Governor's Career & Technical Academy Arlington

CSC 222 Weekly Assignments: Week 13

CSC 222


Overview

We will tack on Tuesday, November 26th to this week, so it will include plans for 4 class meetings. We will use this time to complete Chapter 11: Member functions, at which we finally arrive at writing our own objects in C++.

Notice

I received an email from the Georgetown University neuroscience research study some of you heard about several weeks back letting me know no one from my classes had responded to the request for participants. So here is the recruitment flyer again. You can still sign on, and I'll free up classtime for participation if you are willing.

FLEX Recruitment
Flyer

Tuesday, November 26th

Classwork

I was very pleased with what I saw in your git repos over the weekend, and the grade distribution reflects that: A: 23, B: 6, C: 2.

Notes on What is OO? were also very good, though not everyone got the key idea I was hoping you would get from a course on object-oriented programming. To quote Uncle Bob, The essence of OO is the inversion of key dependencies to separate high level policies from low level implementations. Jack's notes were among my favorites - clear, concise, with all important takeaways simply stated. He also knows how to use Markdown to make them look nice - something you will all need to do before we start our Spring course.

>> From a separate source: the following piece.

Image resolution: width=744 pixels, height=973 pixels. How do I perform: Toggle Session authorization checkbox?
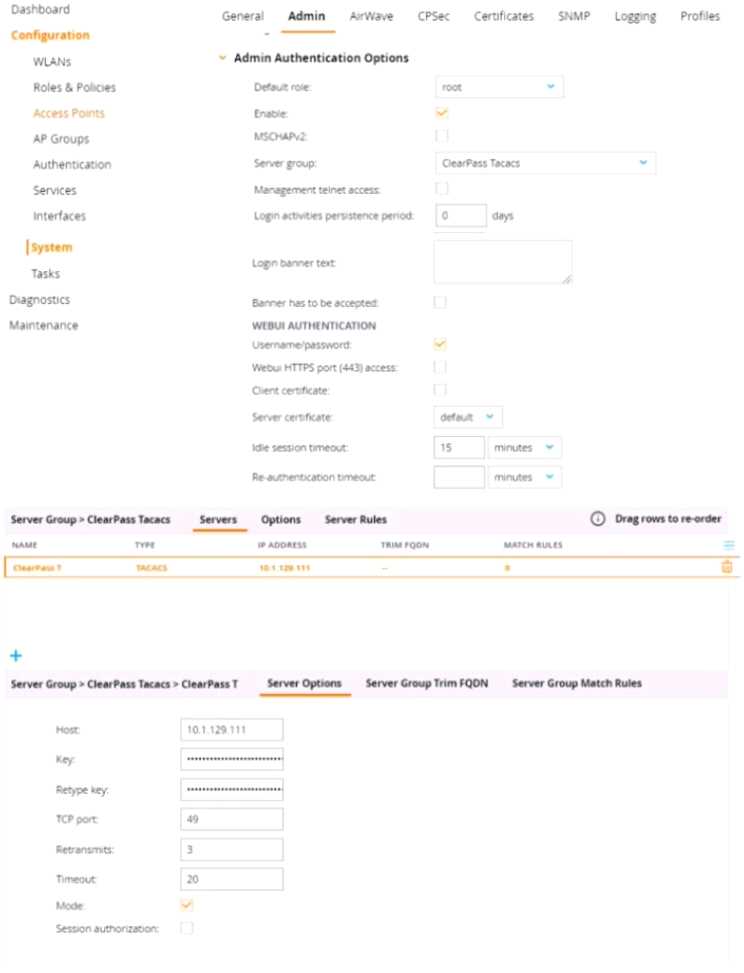click(x=187, y=929)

Today I'll share the project you will work on next week, and we'll use class time to help each other with questions still remaining from our homework.

Friday, November 22nd

Classwork / Homework / Evaluation

Using our TDD dance, complete as many of the exercise in Chapter 11 Exercise Set 1: Doctest Exercises as time permits you to.

This assignment is due tomorrow, Saturday, November 22nd at 11:59 pm so that I can begin looking over your work early Sunday morning.

Next Tuesday we'll follow the same process we used last time, randomly selecting students who did A work to share their solutions. There will be no homework assignment during Thanksgiving break!

Wednesday, November 20th

Classwork

We'll begin class today with a quick update on what I've done to our textbook.

Then we will watch Uncle Bob's video, Clean Code: SOLID Principles, Episode 8.

As you watch the video, be prepared to answer the following questions afterward:

  1. What is code rot, and why does it happen?
  2. What is the design of a software product?
  3. According to Uncle Bob, what is the essential characteristic of Object-Oriented design?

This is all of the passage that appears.